Olajide Salawu
Doctoral Student
University of Alberta
Abstract:
Racism with Small Kindness in post-Floyd America
In this presentation, I reflect on my personal experience to answer the question of racism as a black academic in post-George Floyd America. As an academic outside the categories of black American and African American, the racial experience in America is another fold of encounter that responds partly to how “blackness” is perceived in America, not only in the ubiquitous binary relation of white-on-black racism, but also in other layer of its subterranean structure. As I recount my American experience, I try to problematize the word “kindness” in a context of need when the pandemic toll spiralled morbid statistics and during the intense global political moment after the death of George Fylod. I interpret “kindness” from a personal angle wherein contact with generosity also yields simultaneously as contact with racism. I observe that most time in America racism runs invisibly in the artery of micro-moment which may forbid immediate consciousness, but a later recognition.
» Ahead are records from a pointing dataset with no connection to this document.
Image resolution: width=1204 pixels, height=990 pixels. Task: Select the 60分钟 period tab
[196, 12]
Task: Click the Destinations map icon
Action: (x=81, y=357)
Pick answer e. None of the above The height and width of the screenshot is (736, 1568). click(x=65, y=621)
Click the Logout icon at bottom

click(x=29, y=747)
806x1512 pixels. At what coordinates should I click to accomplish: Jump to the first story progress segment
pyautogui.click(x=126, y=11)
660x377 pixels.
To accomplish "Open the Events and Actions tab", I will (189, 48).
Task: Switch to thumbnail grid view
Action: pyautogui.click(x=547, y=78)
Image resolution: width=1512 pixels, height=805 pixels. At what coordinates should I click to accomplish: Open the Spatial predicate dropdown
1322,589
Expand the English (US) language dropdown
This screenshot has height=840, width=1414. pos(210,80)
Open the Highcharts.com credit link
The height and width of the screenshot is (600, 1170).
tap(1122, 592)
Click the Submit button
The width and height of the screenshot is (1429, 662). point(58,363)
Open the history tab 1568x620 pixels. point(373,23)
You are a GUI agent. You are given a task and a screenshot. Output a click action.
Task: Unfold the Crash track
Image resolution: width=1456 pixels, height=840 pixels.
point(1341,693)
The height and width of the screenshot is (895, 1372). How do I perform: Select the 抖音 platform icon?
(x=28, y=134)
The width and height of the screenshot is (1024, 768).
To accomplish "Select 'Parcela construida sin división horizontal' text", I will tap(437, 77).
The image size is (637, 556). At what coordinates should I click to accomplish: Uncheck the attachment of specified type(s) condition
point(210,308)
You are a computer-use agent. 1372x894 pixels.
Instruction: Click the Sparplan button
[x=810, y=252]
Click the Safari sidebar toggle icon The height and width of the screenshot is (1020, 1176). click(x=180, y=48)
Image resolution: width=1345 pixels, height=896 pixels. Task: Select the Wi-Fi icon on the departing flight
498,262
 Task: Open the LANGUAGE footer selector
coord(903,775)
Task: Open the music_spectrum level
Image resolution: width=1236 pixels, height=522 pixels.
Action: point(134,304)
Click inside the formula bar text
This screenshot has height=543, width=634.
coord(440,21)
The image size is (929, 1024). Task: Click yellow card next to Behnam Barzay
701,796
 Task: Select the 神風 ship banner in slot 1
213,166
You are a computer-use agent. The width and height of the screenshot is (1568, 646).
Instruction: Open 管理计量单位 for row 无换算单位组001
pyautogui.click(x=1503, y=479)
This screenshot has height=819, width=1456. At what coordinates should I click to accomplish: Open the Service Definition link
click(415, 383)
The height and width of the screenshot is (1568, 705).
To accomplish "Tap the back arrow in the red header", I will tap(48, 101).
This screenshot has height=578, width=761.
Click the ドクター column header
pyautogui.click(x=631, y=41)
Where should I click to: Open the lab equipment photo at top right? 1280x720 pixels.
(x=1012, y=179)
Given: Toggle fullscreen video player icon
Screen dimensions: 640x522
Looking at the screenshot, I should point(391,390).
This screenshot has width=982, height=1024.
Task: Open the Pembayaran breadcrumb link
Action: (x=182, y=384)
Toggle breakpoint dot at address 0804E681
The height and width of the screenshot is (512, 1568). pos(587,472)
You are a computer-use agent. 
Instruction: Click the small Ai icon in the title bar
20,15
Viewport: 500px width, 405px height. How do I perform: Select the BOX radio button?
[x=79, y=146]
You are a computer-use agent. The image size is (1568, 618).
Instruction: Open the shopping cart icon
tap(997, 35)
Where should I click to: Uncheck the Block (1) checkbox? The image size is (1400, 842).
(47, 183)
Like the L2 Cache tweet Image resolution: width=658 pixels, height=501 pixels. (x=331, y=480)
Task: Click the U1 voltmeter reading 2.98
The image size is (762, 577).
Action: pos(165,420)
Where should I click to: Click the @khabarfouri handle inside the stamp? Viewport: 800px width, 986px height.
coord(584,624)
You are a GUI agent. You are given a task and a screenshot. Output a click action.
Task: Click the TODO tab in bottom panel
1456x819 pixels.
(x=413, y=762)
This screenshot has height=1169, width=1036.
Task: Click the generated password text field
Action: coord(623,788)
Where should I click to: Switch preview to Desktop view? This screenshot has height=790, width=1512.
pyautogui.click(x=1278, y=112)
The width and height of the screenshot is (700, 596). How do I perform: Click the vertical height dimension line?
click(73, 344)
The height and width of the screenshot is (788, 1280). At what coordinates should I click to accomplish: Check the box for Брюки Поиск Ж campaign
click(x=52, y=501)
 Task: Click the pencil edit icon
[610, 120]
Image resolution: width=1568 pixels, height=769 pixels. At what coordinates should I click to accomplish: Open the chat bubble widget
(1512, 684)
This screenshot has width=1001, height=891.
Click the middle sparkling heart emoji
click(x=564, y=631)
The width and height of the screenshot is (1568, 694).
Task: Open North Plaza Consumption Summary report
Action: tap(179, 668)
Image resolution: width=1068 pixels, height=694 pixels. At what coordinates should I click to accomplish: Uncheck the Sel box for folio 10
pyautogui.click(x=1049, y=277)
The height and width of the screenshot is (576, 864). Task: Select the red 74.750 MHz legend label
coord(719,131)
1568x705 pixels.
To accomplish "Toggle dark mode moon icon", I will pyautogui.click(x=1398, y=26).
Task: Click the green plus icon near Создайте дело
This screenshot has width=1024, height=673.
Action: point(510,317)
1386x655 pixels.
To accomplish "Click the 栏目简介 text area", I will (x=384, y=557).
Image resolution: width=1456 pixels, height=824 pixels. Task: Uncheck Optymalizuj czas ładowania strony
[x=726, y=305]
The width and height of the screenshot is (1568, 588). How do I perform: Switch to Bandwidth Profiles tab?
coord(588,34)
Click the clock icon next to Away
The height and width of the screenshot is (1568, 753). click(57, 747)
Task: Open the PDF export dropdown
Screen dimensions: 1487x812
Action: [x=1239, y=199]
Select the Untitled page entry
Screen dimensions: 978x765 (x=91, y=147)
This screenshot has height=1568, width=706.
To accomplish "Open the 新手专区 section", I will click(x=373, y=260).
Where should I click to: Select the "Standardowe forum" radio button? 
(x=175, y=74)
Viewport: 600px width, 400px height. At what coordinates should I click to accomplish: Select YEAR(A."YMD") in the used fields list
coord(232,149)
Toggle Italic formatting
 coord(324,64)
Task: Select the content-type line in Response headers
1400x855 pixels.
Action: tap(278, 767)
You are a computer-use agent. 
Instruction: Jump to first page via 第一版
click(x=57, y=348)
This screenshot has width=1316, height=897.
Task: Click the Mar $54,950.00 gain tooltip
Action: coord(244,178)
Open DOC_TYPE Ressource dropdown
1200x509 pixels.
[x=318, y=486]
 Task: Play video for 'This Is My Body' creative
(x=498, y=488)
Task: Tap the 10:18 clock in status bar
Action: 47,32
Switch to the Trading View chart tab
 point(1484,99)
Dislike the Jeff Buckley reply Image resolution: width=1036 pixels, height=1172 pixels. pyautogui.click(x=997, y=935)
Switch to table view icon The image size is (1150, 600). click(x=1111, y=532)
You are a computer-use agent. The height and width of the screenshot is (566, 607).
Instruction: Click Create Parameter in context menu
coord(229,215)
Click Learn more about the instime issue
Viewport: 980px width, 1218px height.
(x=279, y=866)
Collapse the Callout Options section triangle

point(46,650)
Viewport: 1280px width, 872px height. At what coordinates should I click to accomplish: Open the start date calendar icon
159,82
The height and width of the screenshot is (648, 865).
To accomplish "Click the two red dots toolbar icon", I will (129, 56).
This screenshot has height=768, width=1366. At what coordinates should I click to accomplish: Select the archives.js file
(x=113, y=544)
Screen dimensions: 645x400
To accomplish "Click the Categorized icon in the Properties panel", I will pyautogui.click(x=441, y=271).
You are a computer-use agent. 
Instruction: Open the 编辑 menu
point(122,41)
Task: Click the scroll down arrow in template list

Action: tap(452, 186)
I will start with the question my fellow Fulbright scholar (Moroccan), Houcien Abouazza, asked me in one of our random evening walks around Fayetteville State University Campus, North Carolina. He prodded, “Where is the racism, Jide?”. I label this as “self-storying” in the experience of racism. Hence, I am compelled to relay racial experience non-fictionally in the moments of generosity during my fellowship year in America while casting an evaluative glance on these micro-scenes of racism.